-- Begin Given data --

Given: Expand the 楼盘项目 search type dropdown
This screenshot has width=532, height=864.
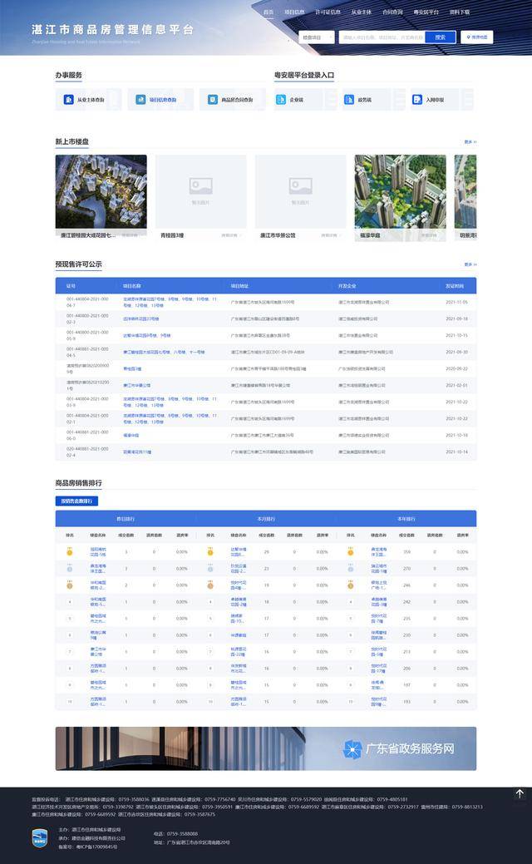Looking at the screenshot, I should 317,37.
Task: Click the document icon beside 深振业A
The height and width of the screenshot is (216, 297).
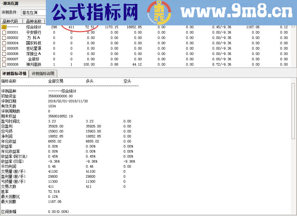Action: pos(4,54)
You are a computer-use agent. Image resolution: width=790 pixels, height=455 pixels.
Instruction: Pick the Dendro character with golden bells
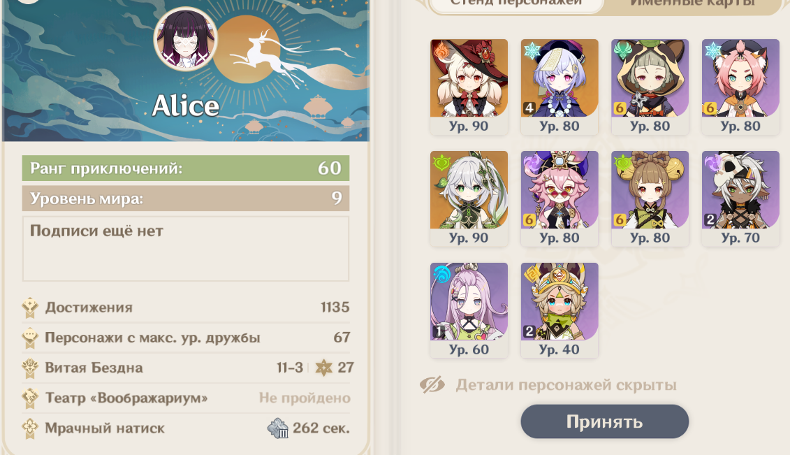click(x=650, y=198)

-- End Given data --
-- Begin Given data --

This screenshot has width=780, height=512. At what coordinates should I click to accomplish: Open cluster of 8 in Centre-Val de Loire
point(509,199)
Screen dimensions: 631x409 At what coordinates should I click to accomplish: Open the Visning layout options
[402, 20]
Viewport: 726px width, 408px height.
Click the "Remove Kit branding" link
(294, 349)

-- End Given data --

◆ **Problem to solve**:
Copy everything from the line containing "Given: Expand the 楼盘项目 search type dropdown" down to the line containing "click(x=650, y=198)", and leave the pictures out.

◆ **Task output**:
Given: Expand the 楼盘项目 search type dropdown
This screenshot has width=532, height=864.
Looking at the screenshot, I should 317,37.
Task: Click the document icon beside 深振业A
The height and width of the screenshot is (216, 297).
Action: pos(4,54)
You are a computer-use agent. Image resolution: width=790 pixels, height=455 pixels.
Instruction: Pick the Dendro character with golden bells
click(x=650, y=198)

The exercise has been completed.